TRY IT - Read the lines below. Copy out any that hold the string "will".

##########

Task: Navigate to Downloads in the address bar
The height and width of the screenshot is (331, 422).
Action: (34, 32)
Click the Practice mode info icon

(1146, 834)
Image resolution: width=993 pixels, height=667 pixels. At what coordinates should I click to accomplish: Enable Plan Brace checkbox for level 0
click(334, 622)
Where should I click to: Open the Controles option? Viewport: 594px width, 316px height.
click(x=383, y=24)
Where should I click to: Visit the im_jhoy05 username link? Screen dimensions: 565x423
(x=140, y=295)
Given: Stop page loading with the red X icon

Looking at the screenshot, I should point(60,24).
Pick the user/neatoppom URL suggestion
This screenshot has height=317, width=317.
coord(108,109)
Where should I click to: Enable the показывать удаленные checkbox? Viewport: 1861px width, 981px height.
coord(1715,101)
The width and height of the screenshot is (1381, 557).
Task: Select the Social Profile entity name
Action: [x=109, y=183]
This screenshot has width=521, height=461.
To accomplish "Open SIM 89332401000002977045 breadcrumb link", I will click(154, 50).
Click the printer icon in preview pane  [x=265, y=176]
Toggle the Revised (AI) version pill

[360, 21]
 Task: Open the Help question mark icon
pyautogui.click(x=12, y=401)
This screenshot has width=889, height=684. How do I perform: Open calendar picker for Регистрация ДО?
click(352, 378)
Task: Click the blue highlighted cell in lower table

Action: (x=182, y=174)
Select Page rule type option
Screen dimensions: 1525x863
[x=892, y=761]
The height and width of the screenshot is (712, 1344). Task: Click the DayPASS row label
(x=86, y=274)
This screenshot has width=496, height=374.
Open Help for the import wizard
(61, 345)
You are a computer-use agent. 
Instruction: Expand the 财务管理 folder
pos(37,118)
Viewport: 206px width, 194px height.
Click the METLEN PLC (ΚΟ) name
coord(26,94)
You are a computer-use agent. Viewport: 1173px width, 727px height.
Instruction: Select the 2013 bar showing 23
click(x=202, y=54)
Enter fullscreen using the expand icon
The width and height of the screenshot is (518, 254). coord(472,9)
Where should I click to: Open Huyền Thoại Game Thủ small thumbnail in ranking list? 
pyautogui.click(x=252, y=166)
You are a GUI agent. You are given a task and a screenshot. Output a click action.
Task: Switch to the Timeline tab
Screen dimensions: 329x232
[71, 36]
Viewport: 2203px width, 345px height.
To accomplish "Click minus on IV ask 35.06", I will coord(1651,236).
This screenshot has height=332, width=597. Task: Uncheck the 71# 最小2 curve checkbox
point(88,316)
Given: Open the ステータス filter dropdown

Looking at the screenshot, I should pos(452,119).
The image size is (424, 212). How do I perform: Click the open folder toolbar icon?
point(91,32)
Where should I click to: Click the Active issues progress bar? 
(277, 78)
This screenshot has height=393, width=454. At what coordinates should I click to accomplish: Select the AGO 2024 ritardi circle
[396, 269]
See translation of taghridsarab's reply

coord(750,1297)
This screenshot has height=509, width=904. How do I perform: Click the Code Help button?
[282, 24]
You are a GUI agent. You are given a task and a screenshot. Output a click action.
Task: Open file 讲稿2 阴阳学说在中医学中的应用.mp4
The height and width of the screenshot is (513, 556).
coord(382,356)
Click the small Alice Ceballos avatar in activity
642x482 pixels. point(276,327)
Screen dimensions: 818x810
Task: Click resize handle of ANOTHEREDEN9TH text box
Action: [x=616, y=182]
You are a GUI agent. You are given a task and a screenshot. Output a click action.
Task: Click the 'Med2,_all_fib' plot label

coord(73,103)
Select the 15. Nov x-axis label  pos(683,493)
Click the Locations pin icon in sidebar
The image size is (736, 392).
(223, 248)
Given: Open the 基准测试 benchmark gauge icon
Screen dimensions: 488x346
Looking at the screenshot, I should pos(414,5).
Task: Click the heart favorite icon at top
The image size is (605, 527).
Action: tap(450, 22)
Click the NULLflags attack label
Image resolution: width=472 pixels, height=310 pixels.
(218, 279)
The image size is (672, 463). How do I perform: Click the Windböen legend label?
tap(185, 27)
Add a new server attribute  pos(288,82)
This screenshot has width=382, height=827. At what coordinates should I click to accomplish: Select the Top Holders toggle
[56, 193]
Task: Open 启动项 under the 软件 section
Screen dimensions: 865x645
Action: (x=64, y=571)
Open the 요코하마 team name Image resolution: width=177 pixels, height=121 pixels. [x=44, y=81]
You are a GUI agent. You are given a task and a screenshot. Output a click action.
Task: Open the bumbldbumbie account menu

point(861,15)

##########

RESULT OF THIS EXERCISE -
To accomplish "Open SIM 89332401000002977045 breadcrumb link", I will click(154, 50).
To accomplish "Click minus on IV ask 35.06", I will coord(1651,236).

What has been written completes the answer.